Section 5 Loans or Guarantees.  

  1. The Corporation shall not borrow money and no evidence of indebtedness shall be issued in its name unless authorized by the Board of Directors. This authority may be general or confined to specific instances. Except as explicitly permitted by ORS 65.364, the Corporation shall not make a loan, guarantee an obligation, or modify a pre existing loan or guarantee to or for the benefit of a director or officer of the Corporation.

Section 6 Execution of Documents. 

  1. The Board of Directors may, except as otherwise provided in these bylaws, authorize any officer or agent to enter into any contract or execute any instrument in the name of and on behalf of the Corporation. This authority may be general or confined to specific instances.

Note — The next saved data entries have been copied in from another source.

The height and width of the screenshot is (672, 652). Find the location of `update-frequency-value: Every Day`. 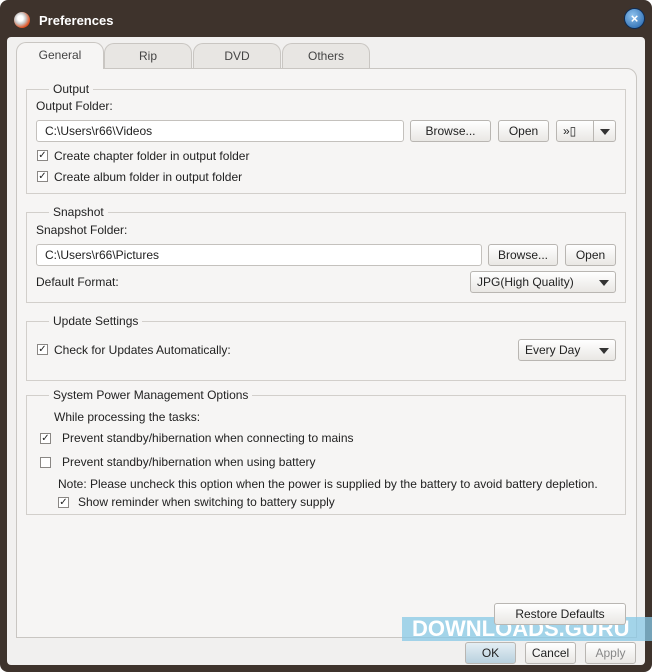

update-frequency-value: Every Day is located at coordinates (553, 350).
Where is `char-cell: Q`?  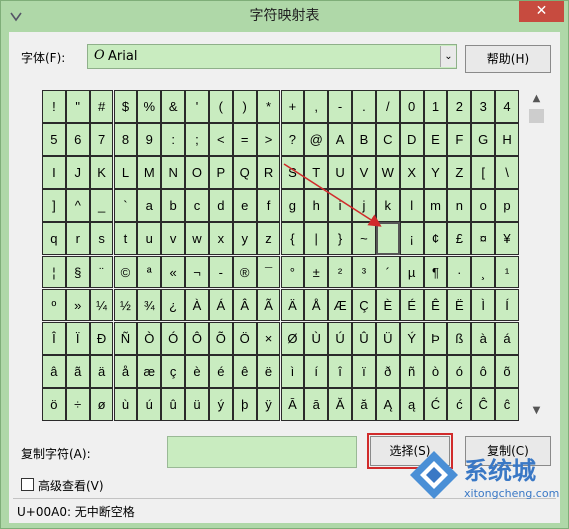 char-cell: Q is located at coordinates (244, 173).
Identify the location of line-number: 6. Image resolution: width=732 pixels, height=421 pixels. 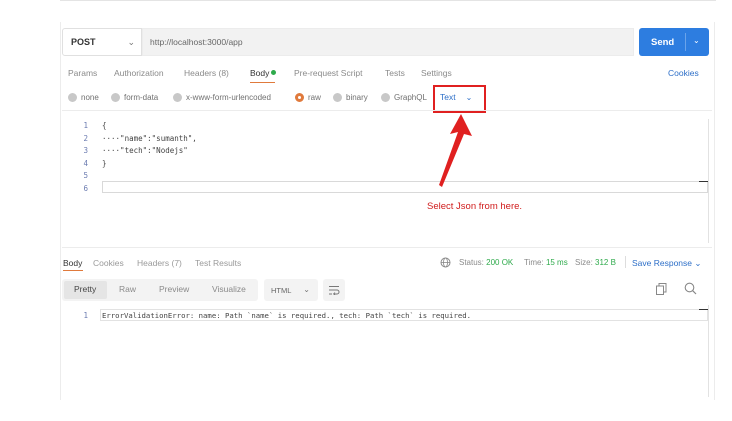
(86, 188).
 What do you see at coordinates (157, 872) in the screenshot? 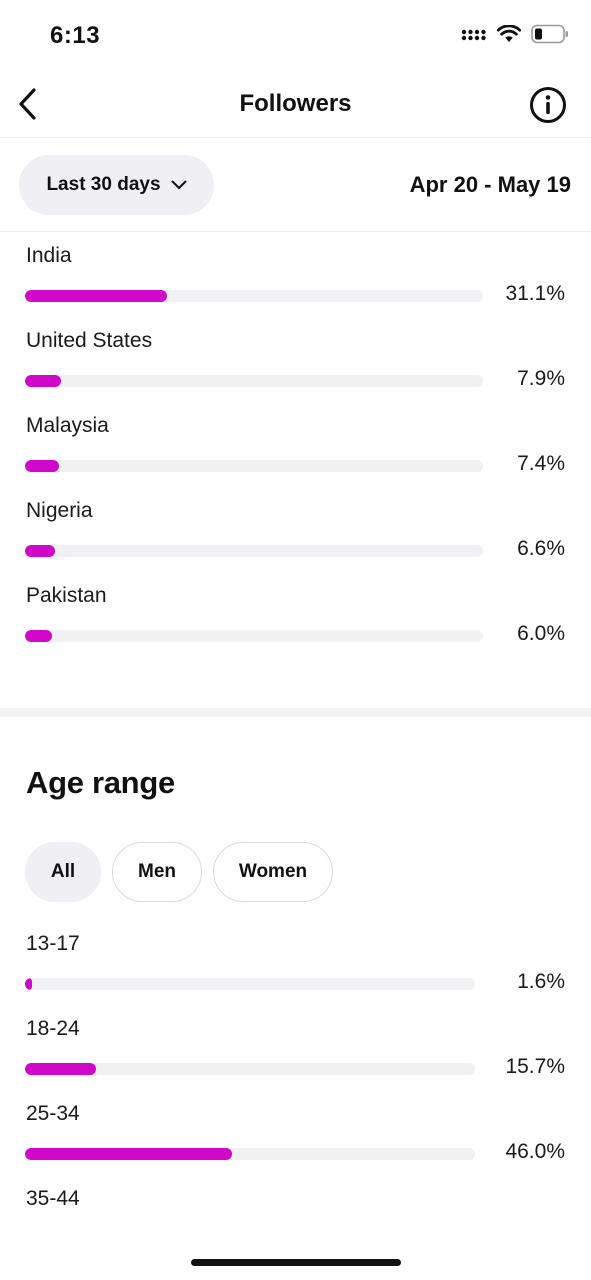
I see `segment-men-button: Men` at bounding box center [157, 872].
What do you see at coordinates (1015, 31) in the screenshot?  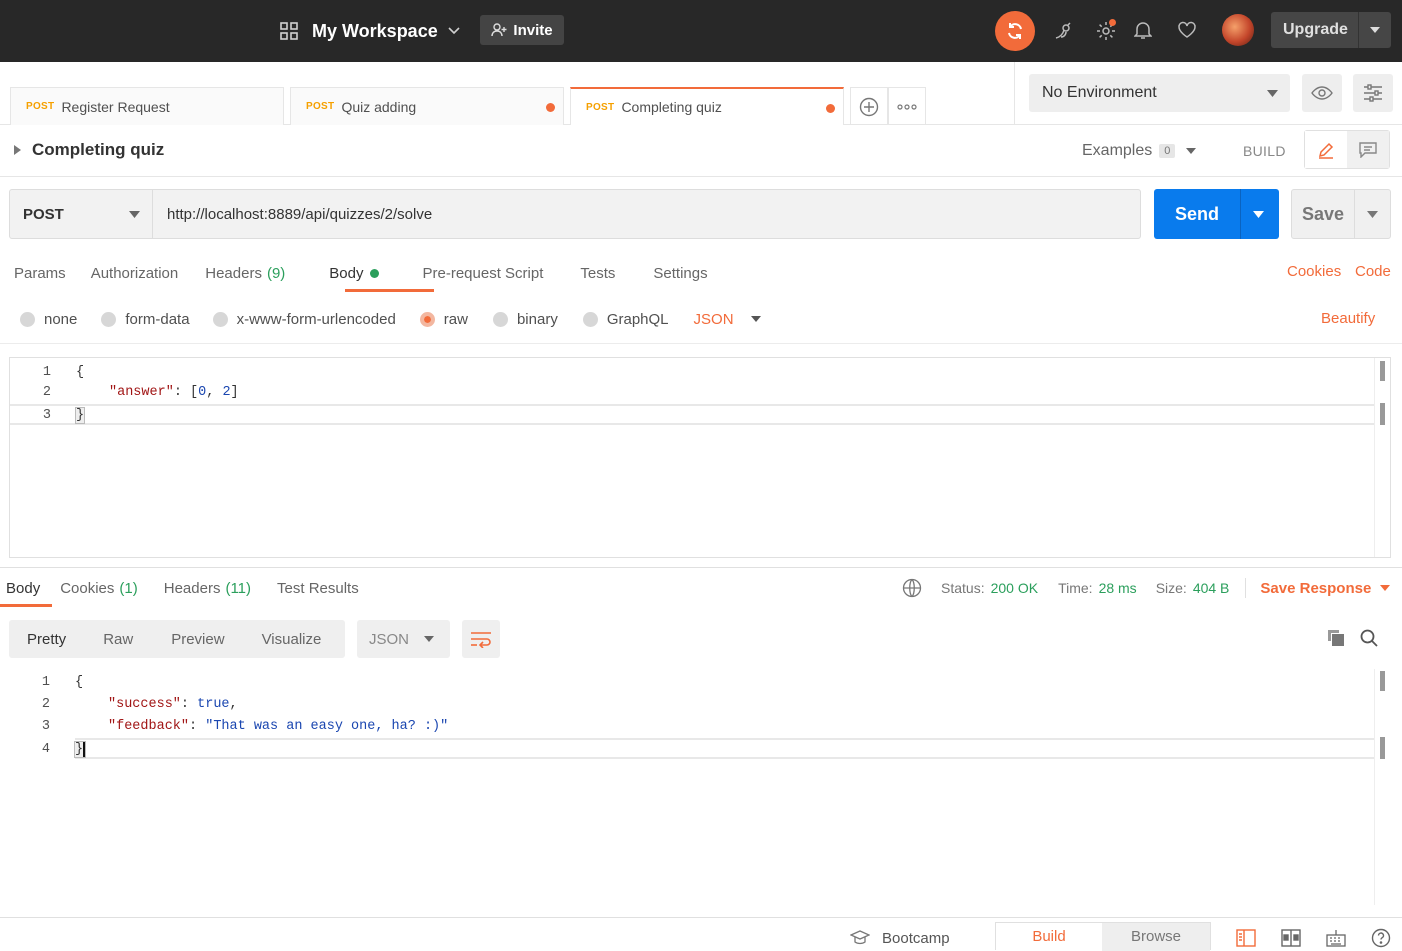 I see `sync-button` at bounding box center [1015, 31].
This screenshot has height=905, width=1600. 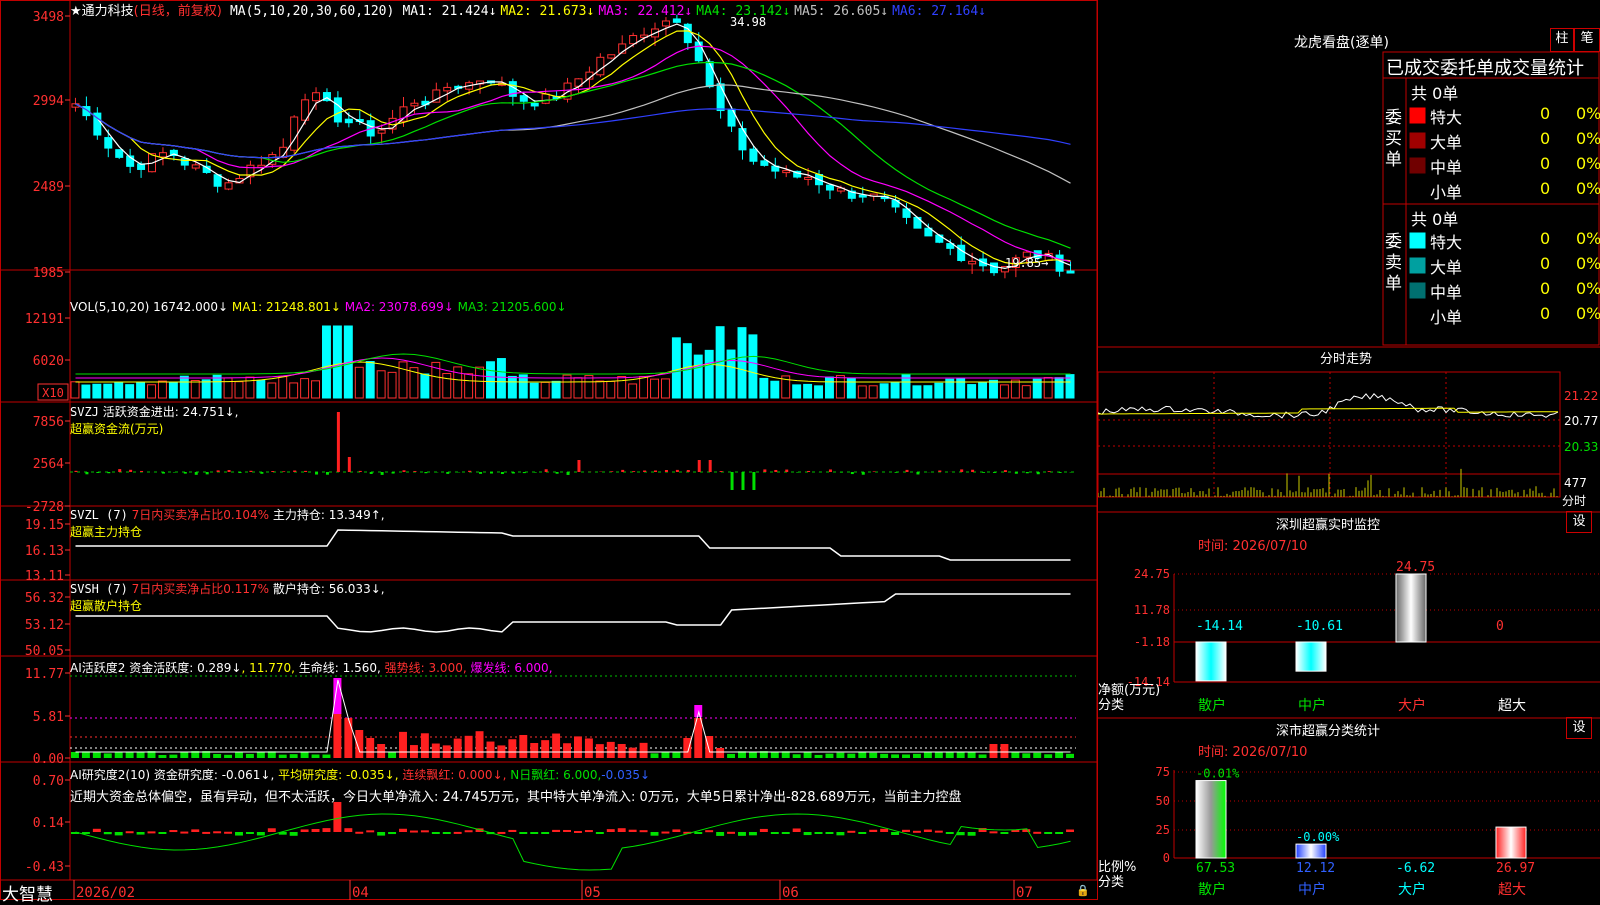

Unless authorized by the Board of Directors, no officer, agent, or employee shall have any power or authority to bind the Corporation by any contract or engagement, or to pledge its credit, or to render it liable for any purpose or for any amount.

Section 7 Insurance.  

  1. The Corporation may purchase and maintain insurance on behalf of an individual against liability asserted against or incurred by the individual who is or was a director, officer, employee, or agent of the Corporation, or who, while a director, officer, employee, or agent of the Corporation, is or was serving at the request of the Corporation as a director, officer, partner, trustee, employee, or agent of another foreign or domestic business or nonprofit Corporation, partnership, joint venture, trust, employee benefit plan, or other enterprise; however, the Corporation will indemnify its officers and directors to the fullest extent allowed by Oregon law.

 

Section 8 Fiscal Year.  

  1. The fiscal year of the Corporation shall begin on the date adopted by the Board of Directors in accordance with applicable law.

Section 9 Severability. 

  1. A determination that any provision of these bylaws is for any reason inapplicable, invalid, illegal, or otherwise ineffective shall not affect or invalidate any other provision of these bylaws.